:: Übungstext ::
Durch einen parlamentarischen Beschluss wird die seit 1866 bestehende Strafverfolgung wegen Blasphemie in Dänemark abgeschafft. Anlass war ein Video auf Facebook, in dem ein Koran verbrannt wird.
Laut Paragraph 140 des dänischen Strafgesetzbuchs wird "derjenige, der öffentlich die Glaubenslehre oder Gottesverehrung irgendeiner legal in diesem Land bestehenden Religionsgemeinschaft verspottet oder verhöhnt, zu einer Geldstrafe oder Haftstrafe bis zu vier Monaten verurteilt." Das seit 151 Jahren bestehende Blasphemiegesetz kam in der Vergangenheit jedoch nur selten zur Anwendung. So wurden 1971 zwei Radiomoderatoren angeklagt, nachdem sie ein Lied gesendet hatten, das sich über das Christentum lustig machte.
Eine über Dänemark hinausgehende Debatte um den Paragraphen wurde durch den sogenannten "Karikaturenstreit" ausgelöst. Elf Vertreter dänischer islamischer Organisationen erstatteten im Jahr 2005 Strafanzeige gegen die dänische Tageszeitung Jyllands-Posten, nachdem diese zwölf Karikaturen veröffentlichte, die den islamischen Propheten Mohammed zum Thema machten. Das Verfahren wurde eingestellt, da laut Oberstaatsanwaltschaft keine ausreichende Sicherheit für Strafbarkeit nach dem Blasphemieparagrafen vorlag. Bei Protesten und Ausschreitungen in islamisch geprägten Ländern starben damals mehr als 150 Menschen.
Parlament streicht Paragraphen mit breiter Unterstützung
Anlass für die neu entfachte Debatte im dänischen Parlament ist der Fall um einen 42-jährigen Dänen, der im Dezember 2015 in einer öffentlichen Facebook-Gruppe namens Ja zur Freiheit – Nein zum Islam (Ja til frihed – Nej til Islam) ein Video gepostet hatte, in dem das Verbrennen eines Korans gezeigt wird. Als Begründung gab er an, dass er den Koran "für eine Hass-Anleitung" halte. Die Polizei ermittelte daraufhin wegen Verstoßes gegen das Blasphemie-Verbot.

:: Vorgegebenes Material ::
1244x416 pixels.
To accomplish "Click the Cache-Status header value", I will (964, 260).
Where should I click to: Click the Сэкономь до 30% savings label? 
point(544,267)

:: Aufgabe ::
Schreib den Text über die Abschaffung des Blasphemiegesetzes in Dänemark weiter, direkt im Anschluss an seinen letzten Satz.

:: Ergebnis ::
Im dänischen Parlament setzte sich die linke "Einheitsliste" für eine Abschaffung des Verbotes ein und konnte dabei zunächst nur mit der Unterstützung der Linksliberalen rechnen. In Folge der Debatte schlossen sich jedoch zunehmend andere Parlamentarier aus anderen Parteien der Forderung an – mit Ausnahme der Sozialdemokraten, die weiterhin am Blasphemieverbot festhalten wollen.
"Gotteslästerungsparagraph" in Deutschland
Nach der Streichung des Blasphemie-Gesetzes in Dänemark zählt Deutschland neben Polen und Russland zu den wenigen europäischen Ländern, in denen ein vergleichbares Gesetz fortbesteht. Der sogenannte "Gotteslästerungsparagraph" (§ 166 StGB) droht mit empfindlichen Freiheits- und Geldstrafen, wenn religiöse oder weltanschauliche Bekenntnisse in einer Weise "beschimpft" werden, die geeignet ist, den "öffentlichen Frieden" zu stören.
Eine Petition der Giordano-Bruno-Stiftung zur Streichung des "Gotteslästerungsparagraphen" wurde 2015 vom Petitionsausschuss des Deutschen Bundestags abgelehnt.
7 Kommentare
Kommentare
Hans Trutnau am Permanenter Link
Bei uns ist da (noch) die religionitisch durchseuchte politische Spitze vor. Das wird sich erst nach erfolgreicher Impfung ändern.
Thomas Göring am Permanenter Link
Bloß: wann & wodurch kommt diese Impfung zustande? Und wer führt sie durch? Was muss bis dahin erst noch alles geschehen?
Hans Trutnau am Permanenter Link
Jede/r selbst durch aufklärende (Weiter-)Bildung.
Doch, das geht.
Bernd Kammermeier am Permanenter Link
Ich finde es eine Schande, dass die bösen Dänen nun dem armen Gott keinerlei rechtlichen Beistand mehr gewähren.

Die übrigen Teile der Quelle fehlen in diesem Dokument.